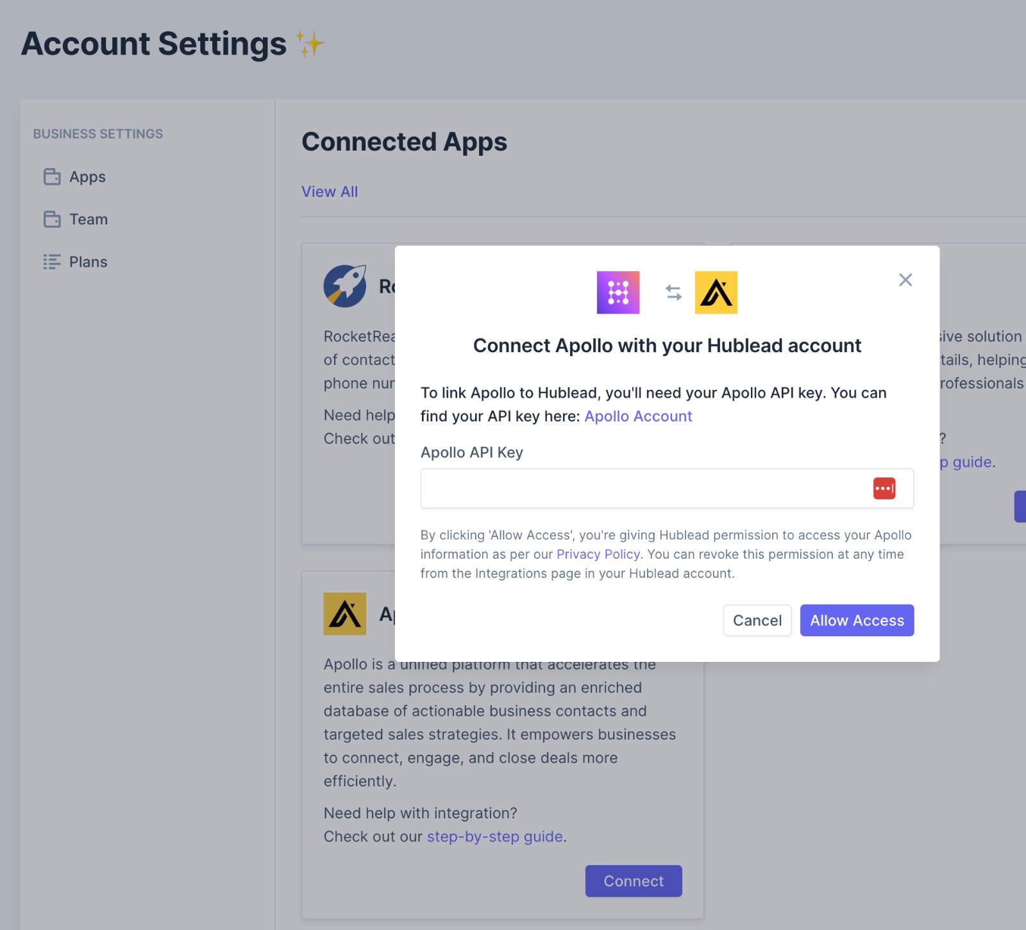The image size is (1026, 930).
Task: Click the swap arrows icon between logos
Action: pos(673,292)
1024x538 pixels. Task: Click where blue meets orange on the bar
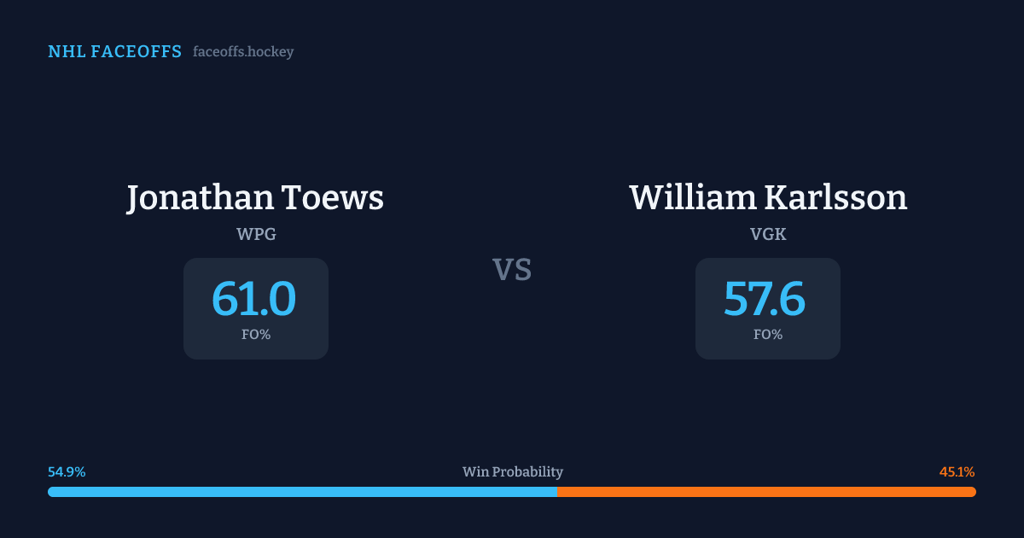pyautogui.click(x=557, y=492)
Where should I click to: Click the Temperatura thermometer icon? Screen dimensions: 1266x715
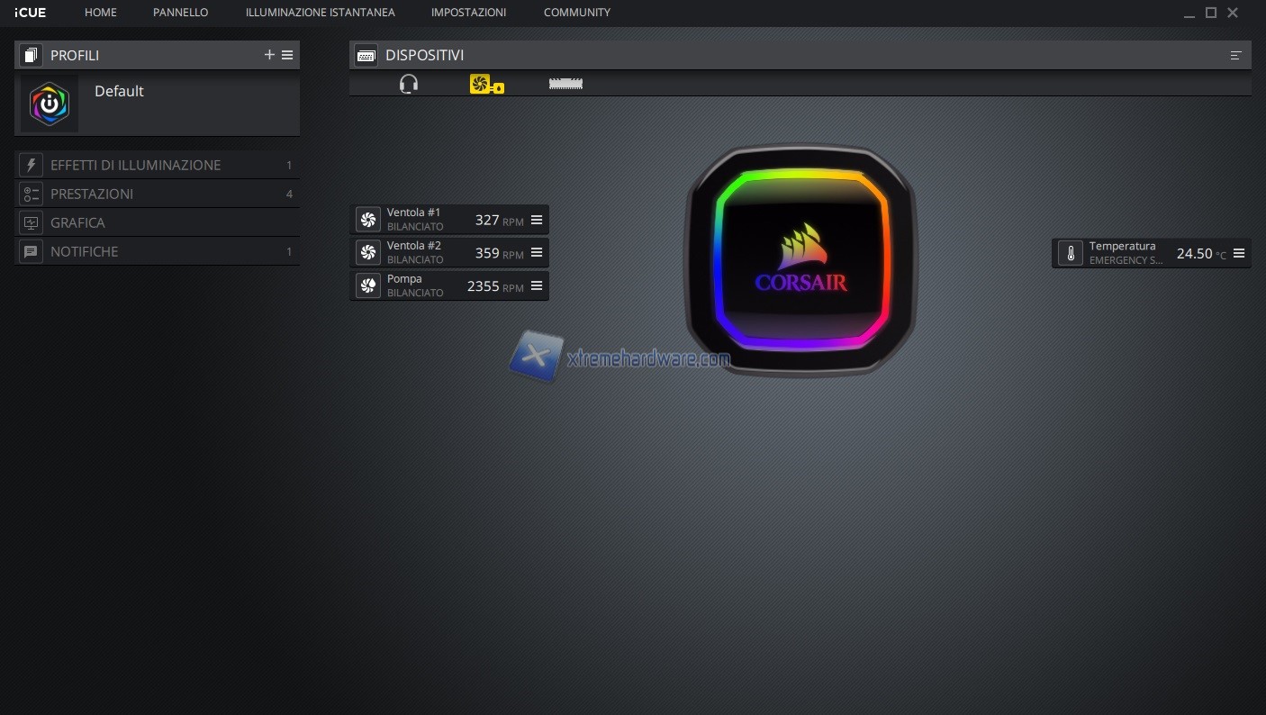click(1071, 254)
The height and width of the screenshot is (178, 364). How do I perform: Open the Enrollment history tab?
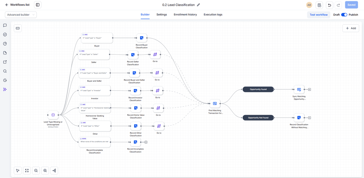185,15
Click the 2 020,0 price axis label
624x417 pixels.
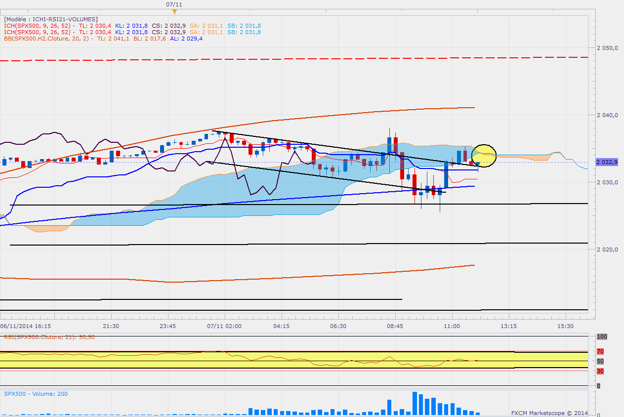pyautogui.click(x=608, y=250)
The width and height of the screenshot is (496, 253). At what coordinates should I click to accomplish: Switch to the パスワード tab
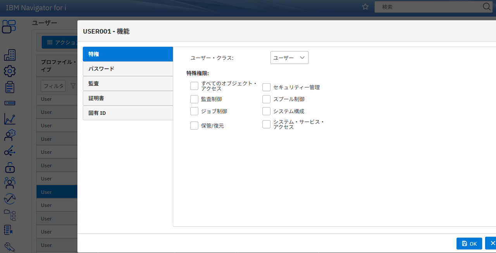pos(127,69)
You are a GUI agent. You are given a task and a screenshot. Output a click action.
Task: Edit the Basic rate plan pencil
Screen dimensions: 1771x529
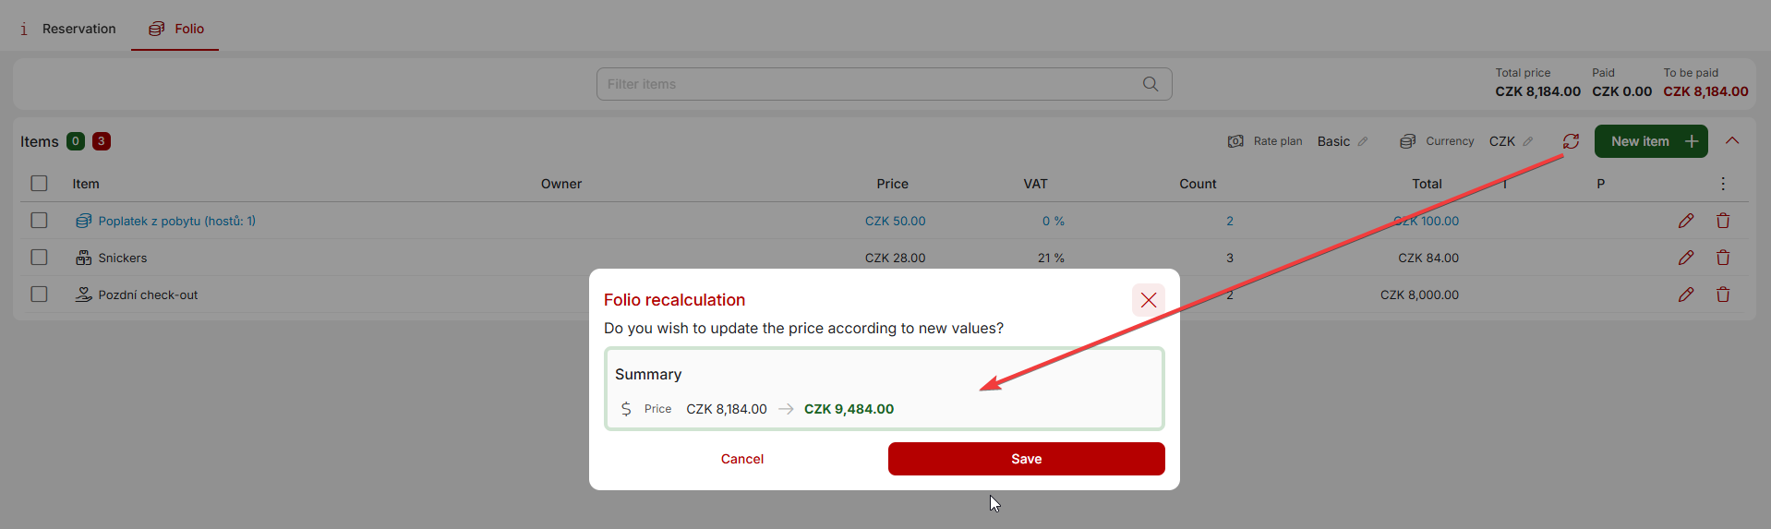point(1363,141)
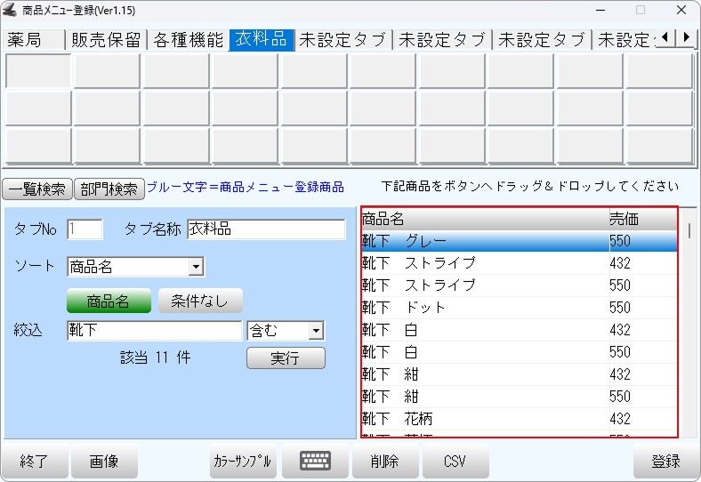The width and height of the screenshot is (701, 482).
Task: Click the 部門検索 button
Action: 109,189
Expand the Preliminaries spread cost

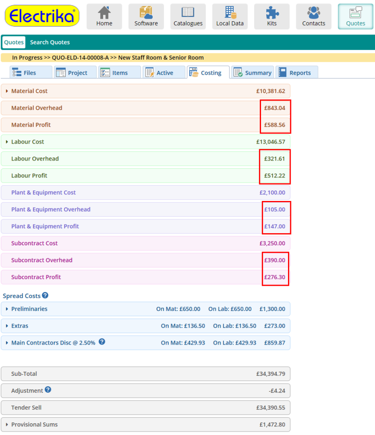click(7, 309)
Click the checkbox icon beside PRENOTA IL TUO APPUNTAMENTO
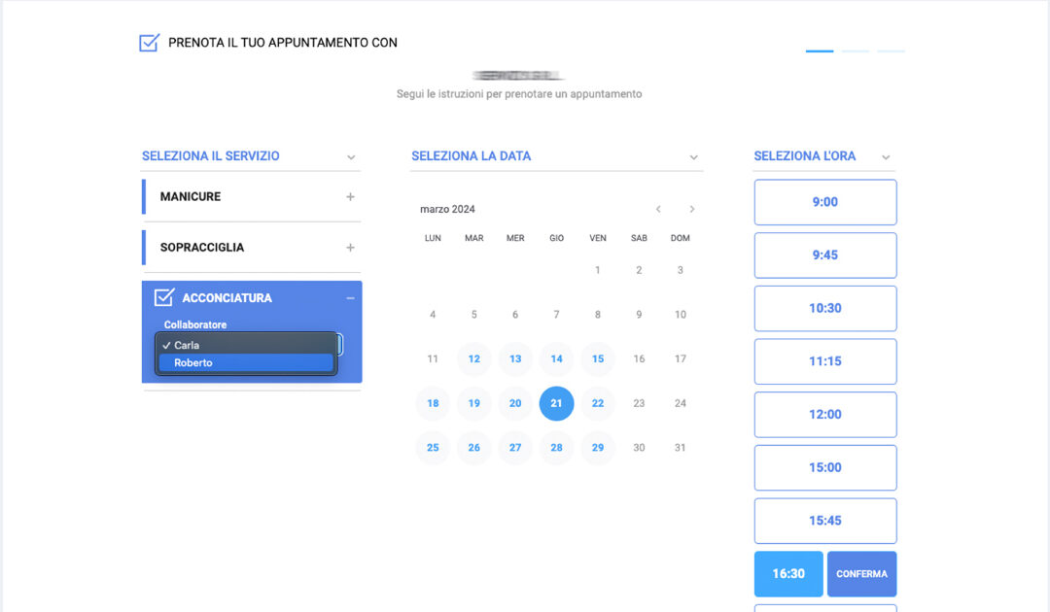The width and height of the screenshot is (1050, 612). [x=149, y=43]
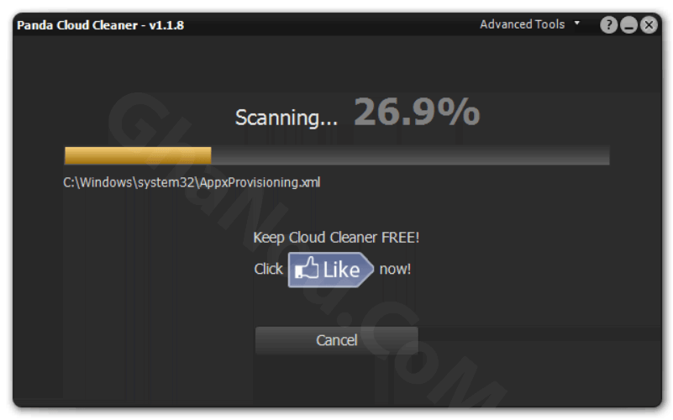Click empty title bar left of Advanced Tools
The image size is (673, 420).
coord(330,25)
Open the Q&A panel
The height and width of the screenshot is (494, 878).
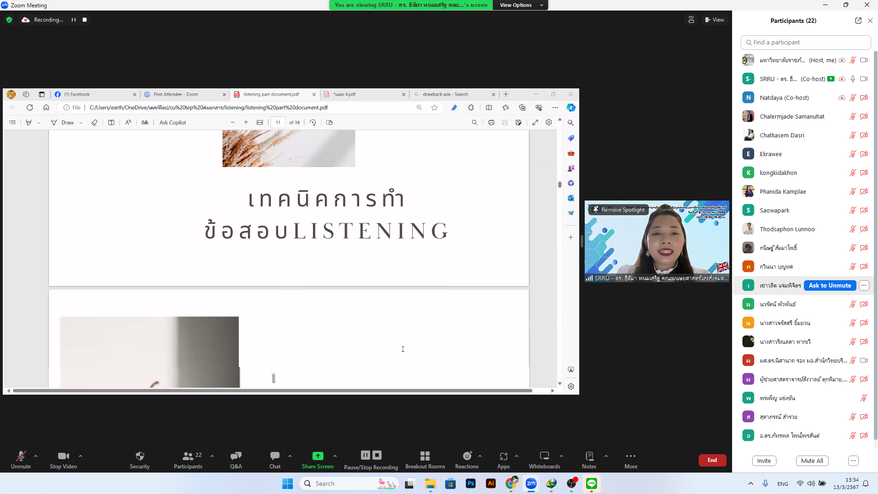(236, 460)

Problem description
The copy runs from the line containing "Screen dimensions: 1771x529" through the last line of the material, both ends included. Reproduce those lines exactly and drop the pictures.

Finished exercise
Screen dimensions: 1771x529
point(1363,141)
The width and height of the screenshot is (701, 482).
Task: Click the 部門検索 button
Action: 109,189
Expand the Preliminaries spread cost

click(7, 309)
Click the checkbox icon beside PRENOTA IL TUO APPUNTAMENTO
The width and height of the screenshot is (1050, 612). [x=149, y=43]
Click empty title bar left of Advanced Tools
The image size is (673, 420).
coord(330,25)
Open the Q&A panel
The height and width of the screenshot is (494, 878).
(236, 460)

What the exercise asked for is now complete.